Document extract:
■ ■ ■

Opinion | There is need for more judicial restraint in India

The Supreme Court is chipping away at its own legacy with arbitrary orders that take away fundamental rights of individuals, without due process.

July 22, 2022 / 17:12 IST
Representative image.

One of the questions raised during the Contempt of Court proceedings against lawyer Prashant Bhushan in the Supreme Court was whether the court could be both the initiator of proceedings and the final arbiter of justice in that very same case. The argument is that a Right of appeal is an absolute right of any convict, because no court is beyond mistakes.

However, often Supreme Court decisions condemn a citizen at the very first instance without possibility of any redress.

Take the recent case of Teesta Setalvad, and two officers of the Gujarat police force. In its judgment finding that no further probe was required into the role of the then Chief Minister, Narendra Modi, in the 2002 Gujarat riots, the court also said that those who pursued the case all the way to the Supreme Court were abusing the process of law, and that these people needed to be ‘in the dock’.

Undoubtedly, if somebody has abused the process of court, they should be made to answer for it. However, this judgment essentially takes away their right to protest their innocence. Remember, the Supreme Court was not hearing arguments on whether the case against Modi was motivated, and therefore the petitioners did not have the chance to put their defense before the court.

The trio, of whom one was already in jail, was promptly arrested. With such a scathing observation by the top court, almost in the form of a directive, it is unlikely courts will feel inclined to grant bail. More recently, the same bench imposed a fine of Rs 5 lakhs on an activist from Chhattisgarh who sought a probe into the alleged torture and extra-judicial killings by security forces in 2009; and directed an investigation into the motivations behind the complaint. One morning, a person is a mere petitioner before the court seeking accountability from the State (rightly or wrongly, but it is still a fundamental right); by afternoon, they have become the accused.

In Bhushan’s case, he was punished for tweeting about what he felt was inappropriate conduct on the part of the then Chief Justice of India. Unlike the usual procedure of obtaining approval of the Attorney General of India, in Bhushan’s case, the court commenced proceedings on its own motion (or suo motu, as it is called).

Others, like Justice Markandeya Katju, when threatened with contempt proceedings by the Supreme Court, chose to apologize to avoid going to jail, whether the apology was heartfelt or not.

■ ■ ■

Supplied entries:

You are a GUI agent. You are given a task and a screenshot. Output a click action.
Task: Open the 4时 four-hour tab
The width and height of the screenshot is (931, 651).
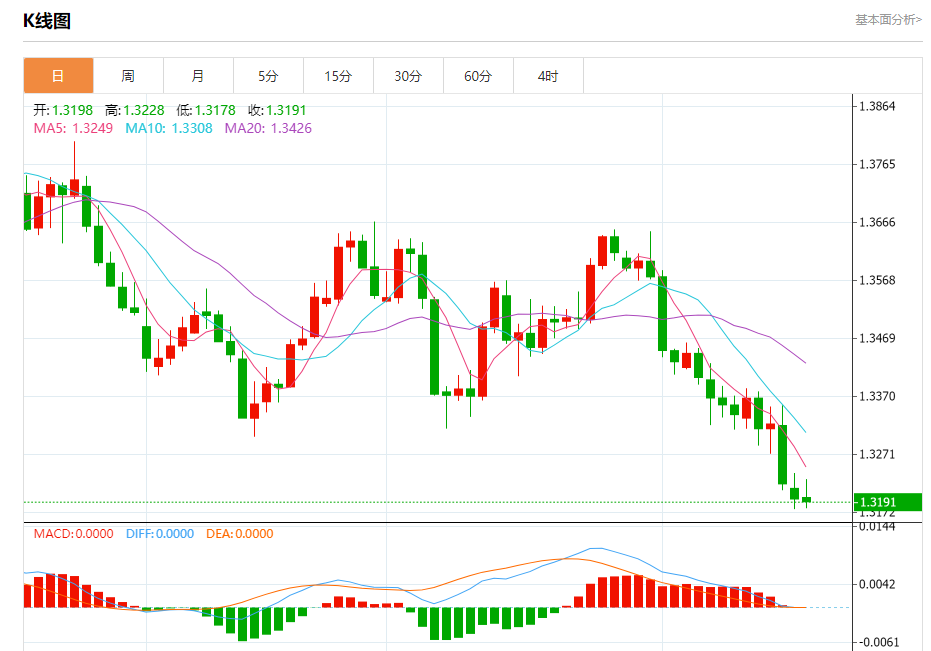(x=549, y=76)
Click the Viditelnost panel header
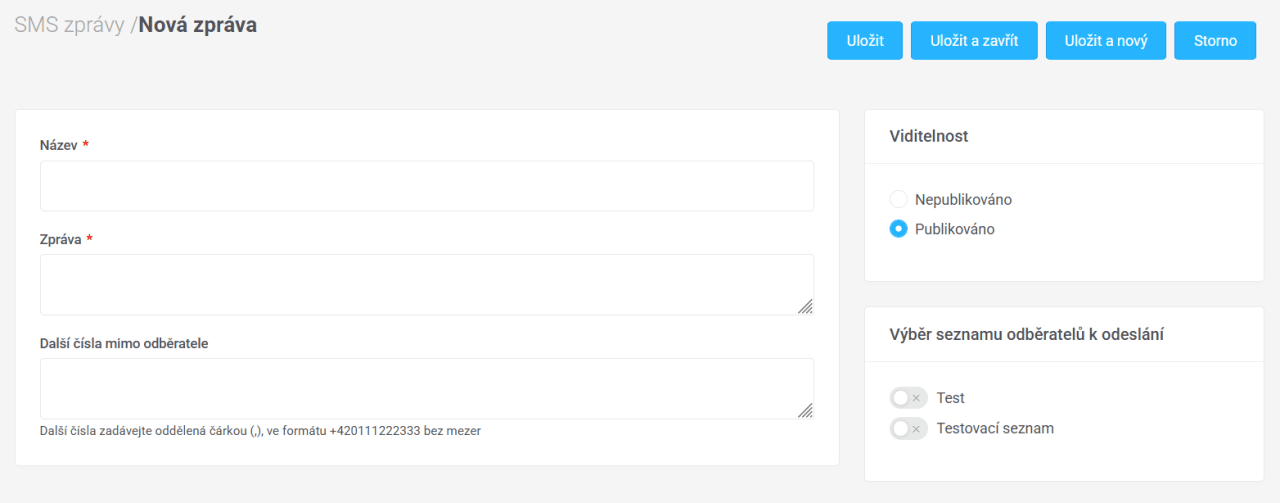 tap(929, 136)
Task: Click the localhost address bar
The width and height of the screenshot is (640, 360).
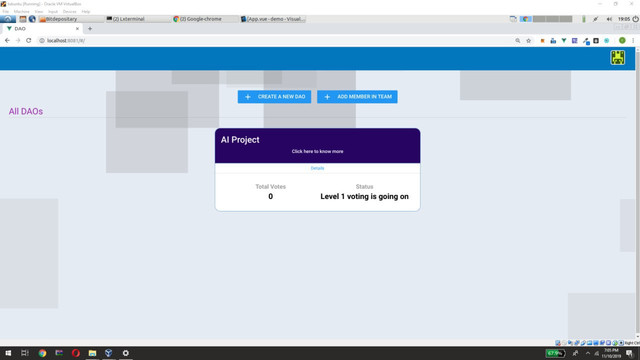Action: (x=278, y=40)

■ ■ ■

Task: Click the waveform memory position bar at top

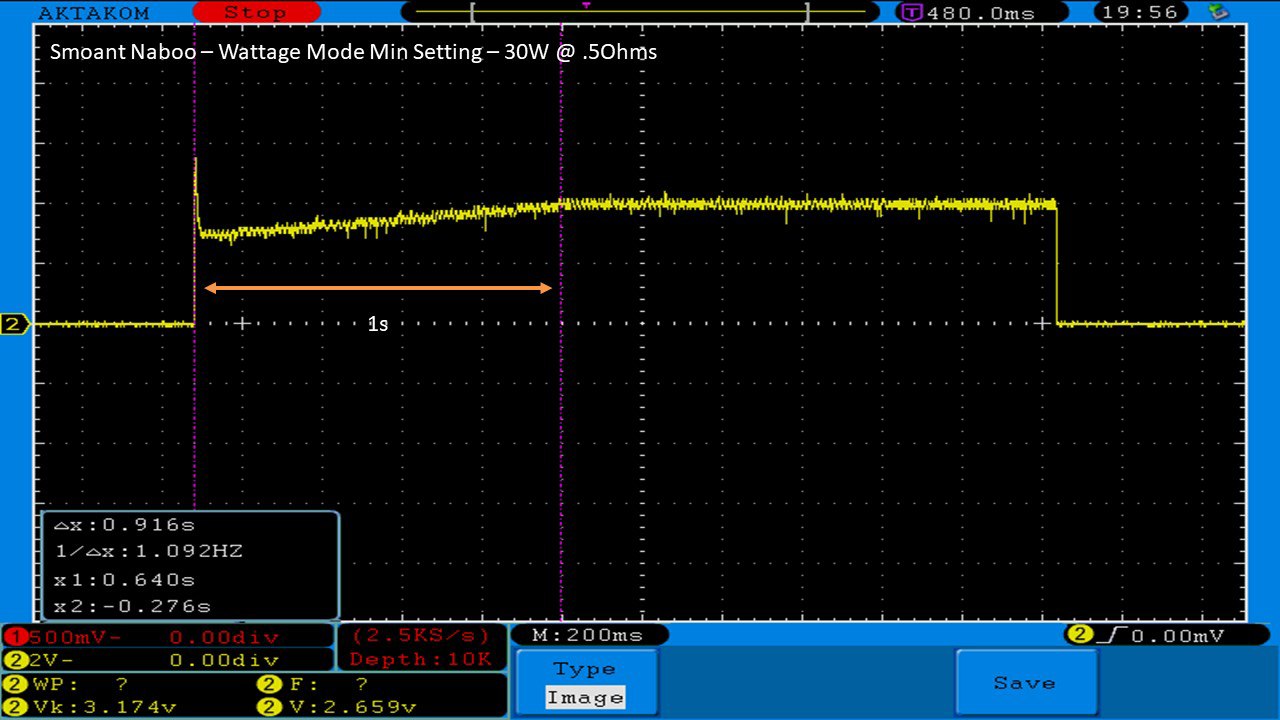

■ ■ ■

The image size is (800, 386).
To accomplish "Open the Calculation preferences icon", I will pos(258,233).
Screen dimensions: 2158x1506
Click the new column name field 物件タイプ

■ ■ ■

Short problem: Write the next part of the opinion piece on judicial restraint in India, beginning after its final sentence about Justice Markandeya Katju's apology.

Answer to the problem:
The problem with each of these cases is that the Supreme Court’s order has become final, and a fresh pair of eyes will never look at whether the court might have erred. This is by design as the only available recourse is a Review Petition, which will be considered by the same judges who passed the original order.

To be clear, the grouse is not that the Supreme Court should not pass ‘erroneous’ orders. It is in the nature of the office to deliver judgments that are not universally welcomed, which many may even deem to be ‘incorrect’. In many courts around the world, such as the Supreme Court of the United States in the recent anti-abortion ruling, the judgments might even be thought to be motivated or pre-ordained.

But even in those cases, the judgments are the result of careful deliberation through multiple layers of judiciary, and those prejudiced by the court’s action could claim they were heard. This is where India pales in comparison. In far too many cases, judgments have been passed without hearing those who might be affected by them.

In civil cases, we are almost accustomed to these judicial excursions. For instance, the judgment that that national anthem should be played in movie halls, or that liquor bars adjacent to highways should be shut down were passed without hearing the many parties who would be affected by such orders. Thankfully they were both revoked hastily.

A big reason for this is the SC’s liberal use of Article 142 of the Constitution, which gives it powers to pass ‘any order’ in the interest of complete justice. While the court ought to desist from passing such sweeping orders in all cases, judicial restraint becomes all the more important in criminal matters, where the immediate consequence is jail time for the affected person.

Another solution, proposed by Prashant Bhushan in a writ petition that is currently pending, is that in case of suo-motu contempt of court, the top court should allow an appeal to be heard by a different bench of the same court. This is only a quick-fix. Ideally, the SC should respect its constitutional mandate.